Я хоть и знала, о чем речь, но помалкивала, только слушала и кивала.
— Сейчас разрабатывается новый местный закон, и если он будет принят в предложенной редакции, то всё: рыба, морошка, вода, земля — станет всеобщим, у нас, несмотря на нашу историю, традиции и особенности региона, больше не будет преимущественного права на все это.
Ее речь звучала как заученный текст, как выдержки из заявления политической партии.
— Это станет окончательной колонизацией, полнейшим уничтожением нас. Мы ничем уже не будем отличаться, — сказала она.
Повернулась ко мне спиной и стала нервными движениями собирать стаканы.
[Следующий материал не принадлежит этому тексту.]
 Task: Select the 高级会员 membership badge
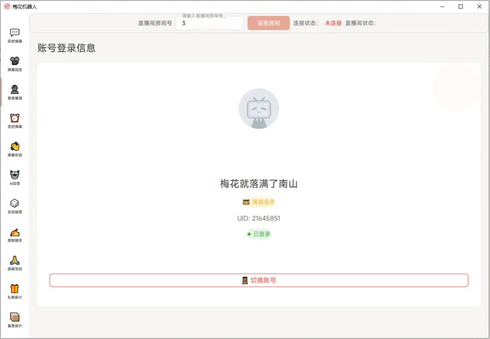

Она говорила с тем саамским акцентом, когда слова звучат предельно четко, обособленно, словно это не частицы норвежского языка, а стайка малых детей, которых надо водить за руку, или россыпь камушков, по которым можно выйти вон, наружу.
Я отвернулась от стойки со стаканом в руке, там оставалось всего на донышке, я задрала голову и втянула в себя все до капли.
Мы с ней были чуть не вдвоем в зале, эдакие космонавты в корабле, который вот сейчас оторвется от земли, повисит немного над взгорком, уйдет винтом в небо и исчезнет в космосе навсегда. Темный след на горке к утру занесет снегом, и никто никогда не узнает, что были такие люди, такое кафе, никто не хватится нас, не заметит отсутствия.
Возвращаясь в общежитие, я услышала позвякивание колокольчиков. Я шла, выпустив шарф поверх воротника куртки, чтоб укутать шею полностью, потому что дуло страшно. Овцы спускаются с гор, подумала я, их гонят домой. И колокольчики тяжело болтаются на шеях и глухо, в такт, звякают, заглушаемые снегом и ветром. Звук приблизился. И какой-то оранжевый отсвет. Я оглянулась. Это шла снегоуборочная машина с цепями на колесах. Когда она проезжала мимо, звук оглушил.